→ **Prompt**: Format each line of the material below as a JSON list of strings, one string per line, and leave out any blank lines.

[Dataset rows]
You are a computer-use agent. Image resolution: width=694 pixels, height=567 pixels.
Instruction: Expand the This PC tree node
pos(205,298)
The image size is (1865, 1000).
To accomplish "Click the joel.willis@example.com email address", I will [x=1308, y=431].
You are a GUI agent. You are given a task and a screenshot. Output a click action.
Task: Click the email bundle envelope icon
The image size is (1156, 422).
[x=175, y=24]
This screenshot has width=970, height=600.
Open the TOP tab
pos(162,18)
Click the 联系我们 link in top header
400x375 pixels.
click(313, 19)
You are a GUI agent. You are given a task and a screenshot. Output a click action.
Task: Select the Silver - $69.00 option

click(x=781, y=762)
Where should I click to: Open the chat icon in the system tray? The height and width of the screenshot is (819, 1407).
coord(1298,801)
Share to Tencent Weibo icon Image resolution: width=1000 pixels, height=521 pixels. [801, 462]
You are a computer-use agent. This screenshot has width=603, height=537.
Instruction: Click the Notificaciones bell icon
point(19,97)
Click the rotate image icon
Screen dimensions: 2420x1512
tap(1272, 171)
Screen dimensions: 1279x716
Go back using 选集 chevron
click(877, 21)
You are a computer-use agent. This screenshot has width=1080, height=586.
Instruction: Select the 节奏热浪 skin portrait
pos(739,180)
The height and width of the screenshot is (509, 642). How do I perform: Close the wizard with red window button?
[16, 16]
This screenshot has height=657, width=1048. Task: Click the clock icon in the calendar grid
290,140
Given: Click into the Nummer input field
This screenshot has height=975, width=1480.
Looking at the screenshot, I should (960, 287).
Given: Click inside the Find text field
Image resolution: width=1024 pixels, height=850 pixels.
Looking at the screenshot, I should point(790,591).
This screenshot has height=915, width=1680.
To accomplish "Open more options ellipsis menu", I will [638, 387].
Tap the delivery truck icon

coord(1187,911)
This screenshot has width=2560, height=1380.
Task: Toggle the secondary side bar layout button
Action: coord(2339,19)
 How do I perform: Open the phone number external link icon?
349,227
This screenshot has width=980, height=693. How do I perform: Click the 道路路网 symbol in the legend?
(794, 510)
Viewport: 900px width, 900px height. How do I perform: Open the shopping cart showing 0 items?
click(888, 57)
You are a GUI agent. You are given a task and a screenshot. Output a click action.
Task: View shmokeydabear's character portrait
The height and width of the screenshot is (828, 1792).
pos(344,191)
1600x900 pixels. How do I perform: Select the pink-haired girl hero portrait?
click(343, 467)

→ **Answer to this task**:
[
  "You are a computer-use agent. Image resolution: width=694 pixels, height=567 pixels.",
  "Instruction: Expand the This PC tree node",
  "pos(205,298)",
  "The image size is (1865, 1000).",
  "To accomplish \"Click the joel.willis@example.com email address\", I will [x=1308, y=431].",
  "You are a GUI agent. You are given a task and a screenshot. Output a click action.",
  "Task: Click the email bundle envelope icon",
  "The image size is (1156, 422).",
  "[x=175, y=24]",
  "This screenshot has width=970, height=600.",
  "Open the TOP tab",
  "pos(162,18)",
  "Click the 联系我们 link in top header",
  "400x375 pixels.",
  "click(313, 19)",
  "You are a GUI agent. You are given a task and a screenshot. Output a click action.",
  "Task: Select the Silver - $69.00 option",
  "click(x=781, y=762)",
  "Where should I click to: Open the chat icon in the system tray? The height and width of the screenshot is (819, 1407).",
  "coord(1298,801)",
  "Share to Tencent Weibo icon Image resolution: width=1000 pixels, height=521 pixels. [801, 462]",
  "You are a computer-use agent. This screenshot has width=603, height=537.",
  "Instruction: Click the Notificaciones bell icon",
  "point(19,97)",
  "Click the rotate image icon",
  "Screen dimensions: 2420x1512",
  "tap(1272, 171)",
  "Screen dimensions: 1279x716",
  "Go back using 选集 chevron",
  "click(877, 21)",
  "You are a computer-use agent. This screenshot has width=1080, height=586.",
  "Instruction: Select the 节奏热浪 skin portrait",
  "pos(739,180)",
  "The height and width of the screenshot is (509, 642). How do I perform: Close the wizard with red window button?",
  "[16, 16]",
  "This screenshot has height=657, width=1048. Task: Click the clock icon in the calendar grid",
  "290,140",
  "Given: Click into the Nummer input field",
  "This screenshot has height=975, width=1480.",
  "Looking at the screenshot, I should (960, 287).",
  "Given: Click inside the Find text field",
  "Image resolution: width=1024 pixels, height=850 pixels.",
  "Looking at the screenshot, I should point(790,591).",
  "This screenshot has height=915, width=1680.",
  "To accomplish \"Open more options ellipsis menu\", I will [638, 387].",
  "Tap the delivery truck icon",
  "coord(1187,911)",
  "This screenshot has width=2560, height=1380.",
  "Task: Toggle the secondary side bar layout button",
  "Action: coord(2339,19)",
  " How do I perform: Open the phone number external link icon?",
  "349,227",
  "This screenshot has width=980, height=693. How do I perform: Click the 道路路网 symbol in the legend?",
  "(794, 510)",
  "Viewport: 900px width, 900px height. How do I perform: Open the shopping cart showing 0 items?",
  "click(888, 57)",
  "You are a GUI agent. You are given a task and a screenshot. Output a click action.",
  "Task: View shmokeydabear's character portrait",
  "The height and width of the screenshot is (828, 1792).",
  "pos(344,191)",
  "1600x900 pixels. How do I perform: Select the pink-haired girl hero portrait?",
  "click(343, 467)"
]